Les mathématiciens. Depuis donc trois décennies j’étudie leurs tics, leurs tocs, leurs tenues vestimentaires et, surtout, leur langage et la drôlerie de celui-ci. C’est un langage spécifique aux mathématiciens, comme tout milieu professionnel possède ses propres terminologies 2Voir également le billet d’Yves Lafont : Petit panorama du vocabulaire mathématique. Mais les mots utilisés en mathématiques rejoignent souvent les mots utilisés dans la vie courante. Les mathématiciens prennent beaucoup de plaisir et de malice à utiliser cette polysémie. Je ne sais pas si les avocats, les dentistes ou les professionnels d’autres domaines s’amusent à détourner leur langage technique pour en faire un langage de communication.
J’ai envie de croire que la communauté des mathématiciens est vraiment spéciale et je vais tenter de vous en donner la preuve, espérant que les lecteurs de ces quelques lignes (surtout non-mathématiciens) se laisseront séduire par ce biais.

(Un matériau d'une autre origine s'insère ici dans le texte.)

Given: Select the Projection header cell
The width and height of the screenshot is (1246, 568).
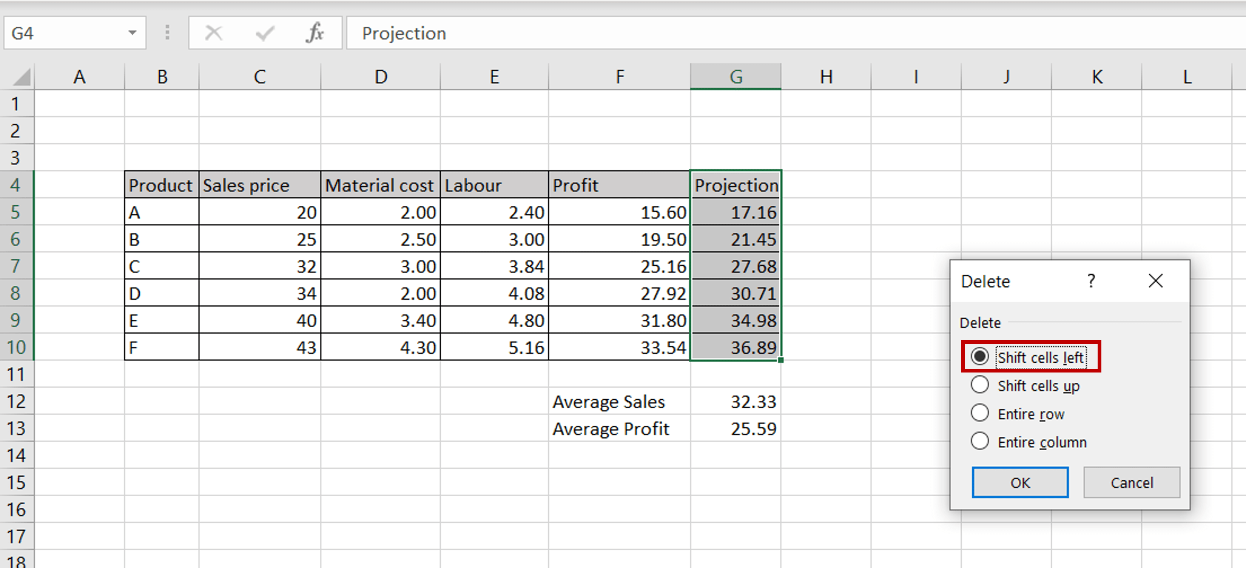Looking at the screenshot, I should pos(736,185).
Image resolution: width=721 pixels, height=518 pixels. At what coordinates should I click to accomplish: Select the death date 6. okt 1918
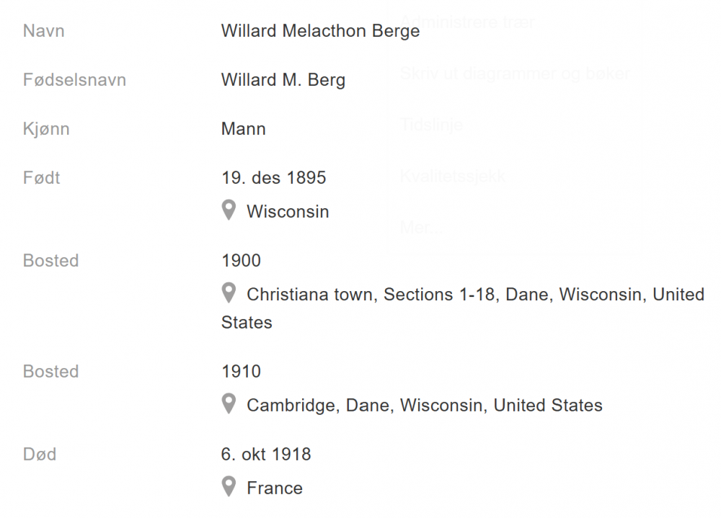[266, 455]
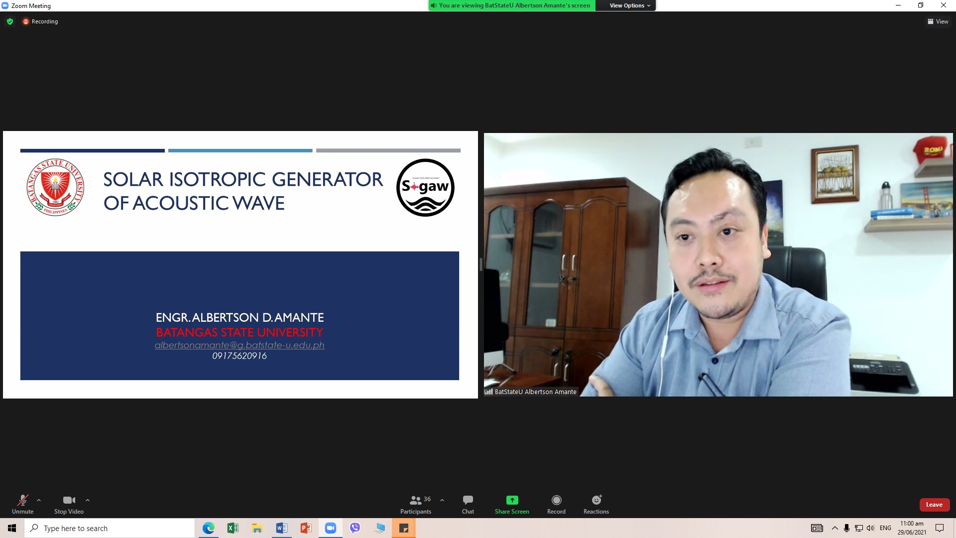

Dans ce billet, je joue avec les mots mathématiques comme j’ai vu le faire chez beaucoup de mes collègues et la clé de lecture de celui-ci consiste à se laisser aller d’abord à une première lecture, puis d’aller du côté des mots, de leur définition mathématique, pour en trouver la signification rigoureuse ou sinon, plus simplement, garder l’idée que j’ai voulu m’amuser et tenter d’amuser la galerie…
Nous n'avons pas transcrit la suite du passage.